[What you are asked to do]: Will you write out the data exactly, excluding every picture?

──────────────────────────────

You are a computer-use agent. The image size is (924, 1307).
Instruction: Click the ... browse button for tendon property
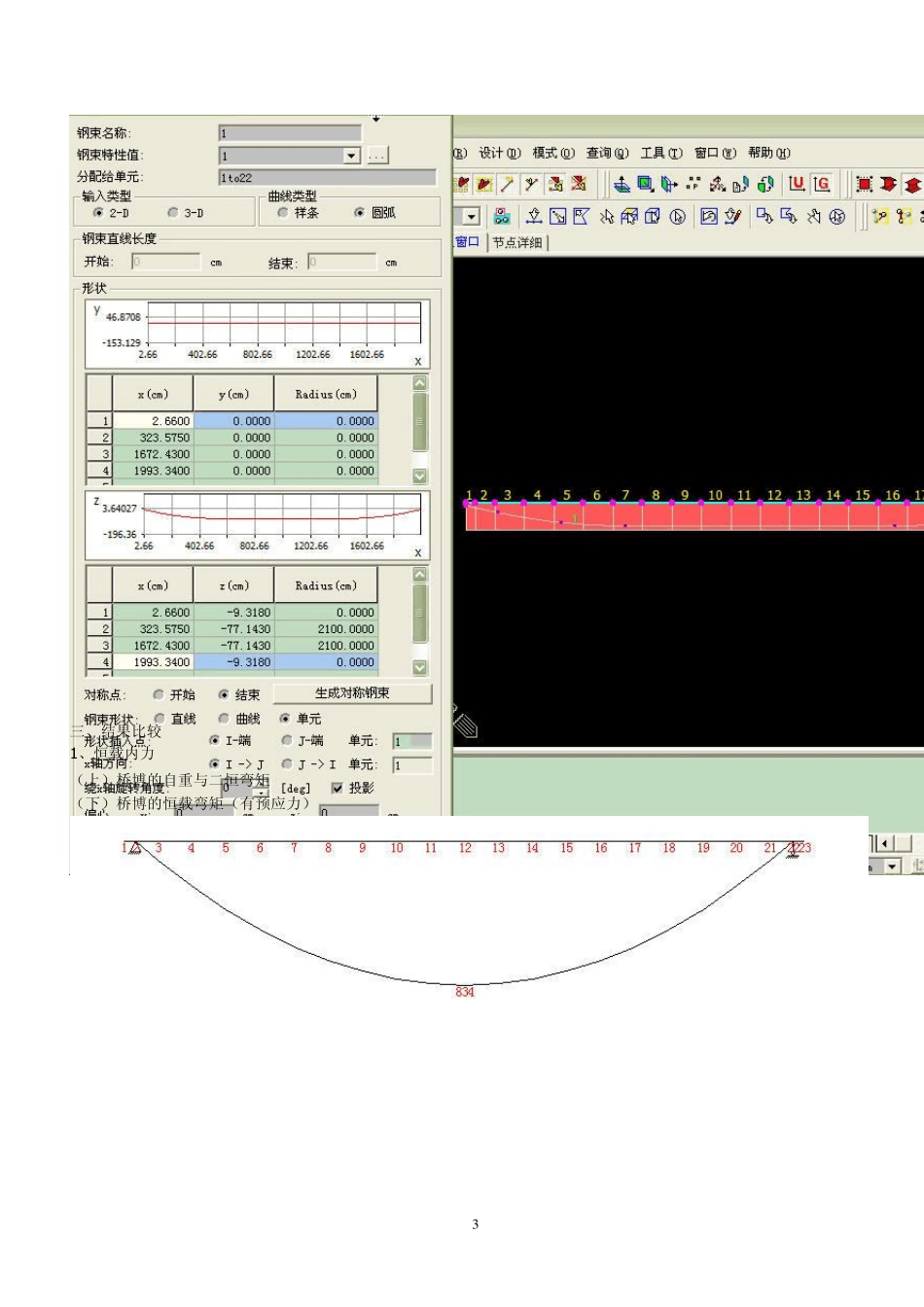tap(377, 156)
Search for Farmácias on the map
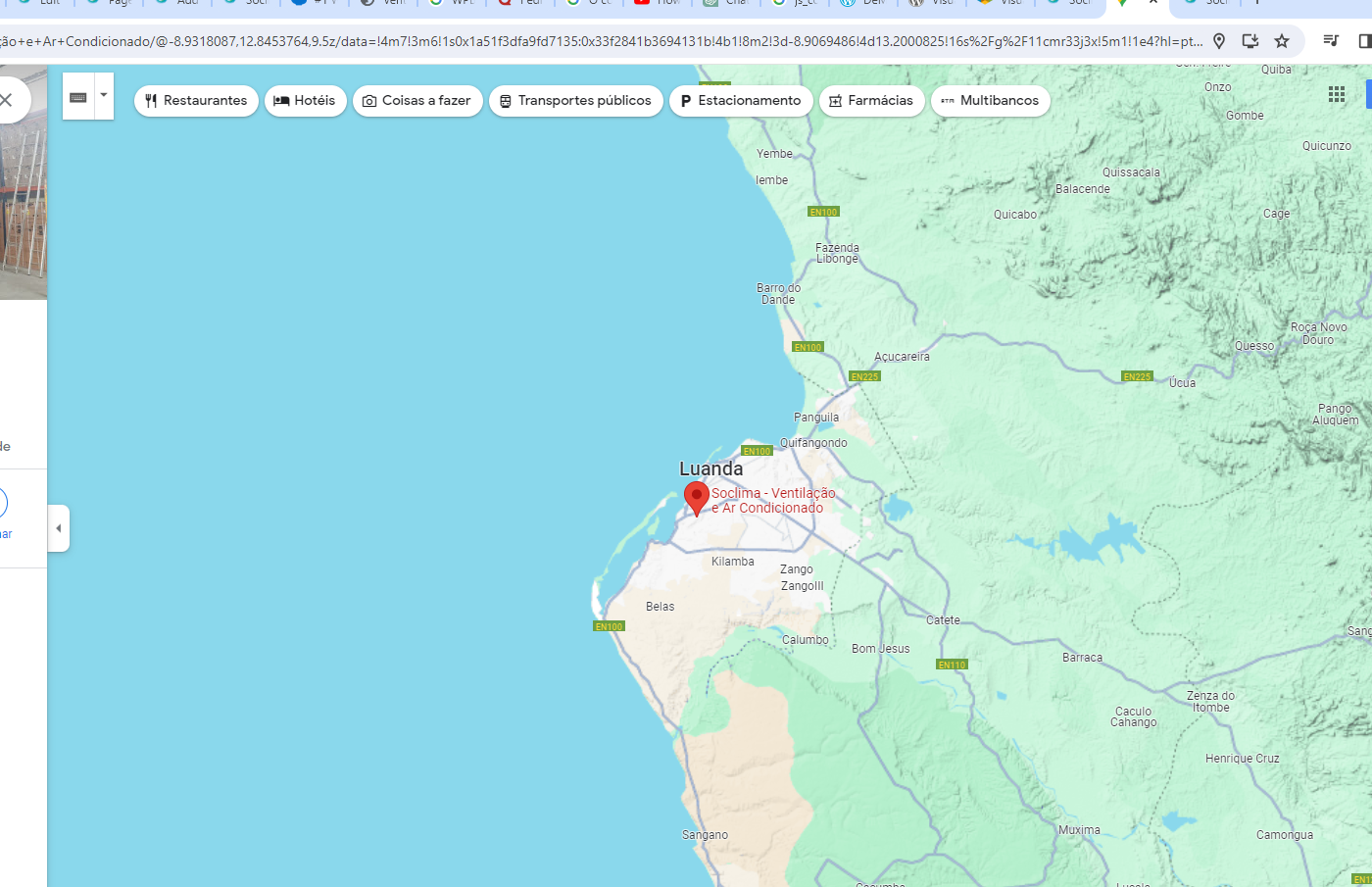This screenshot has height=887, width=1372. (871, 101)
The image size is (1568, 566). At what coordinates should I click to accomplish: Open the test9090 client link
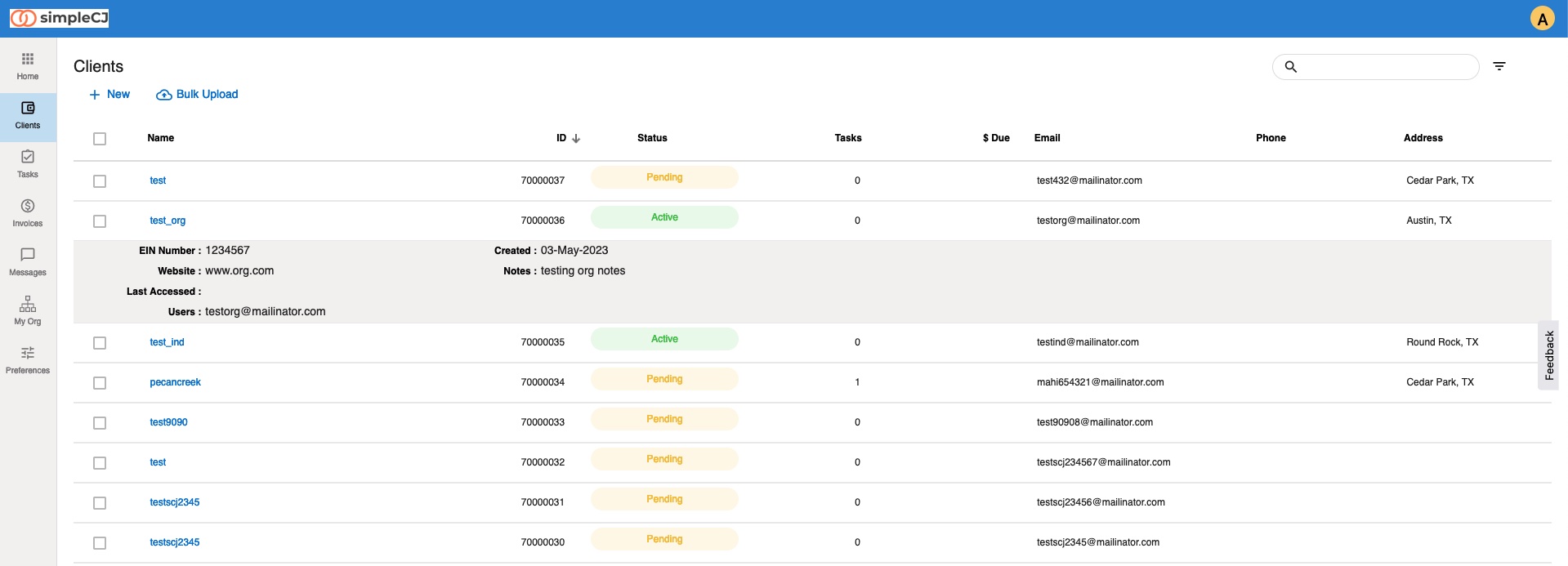point(169,422)
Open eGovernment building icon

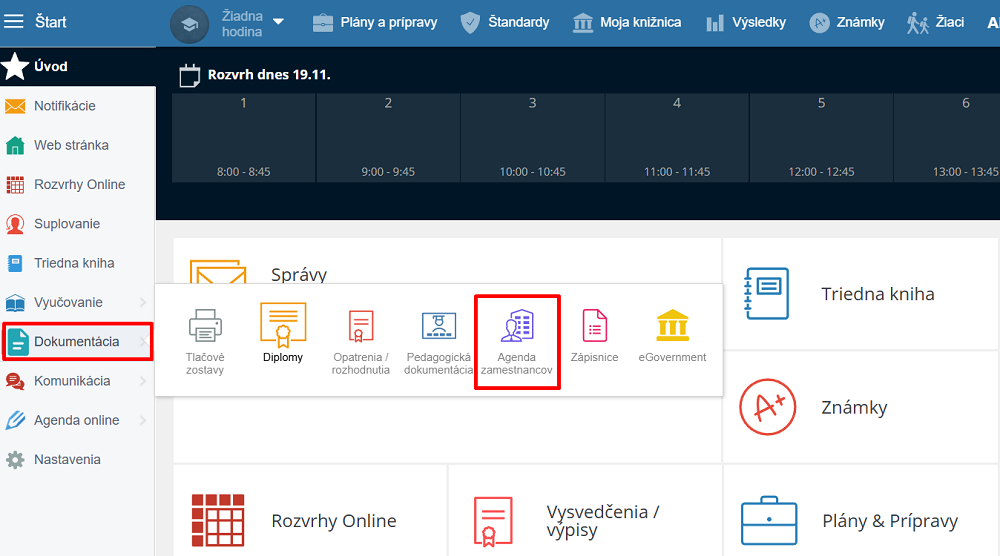click(672, 326)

──────────────────────────────

[Response to the task]:
You are a computer-use agent. The image size is (924, 1307).
Instruction: Click the ... browse button for tendon property
tap(377, 156)
Search for Farmácias on the map
This screenshot has height=887, width=1372. (871, 101)
The image size is (1568, 566). At what coordinates should I click to accomplish: Open the test9090 client link
point(169,422)
Open eGovernment building icon

click(672, 326)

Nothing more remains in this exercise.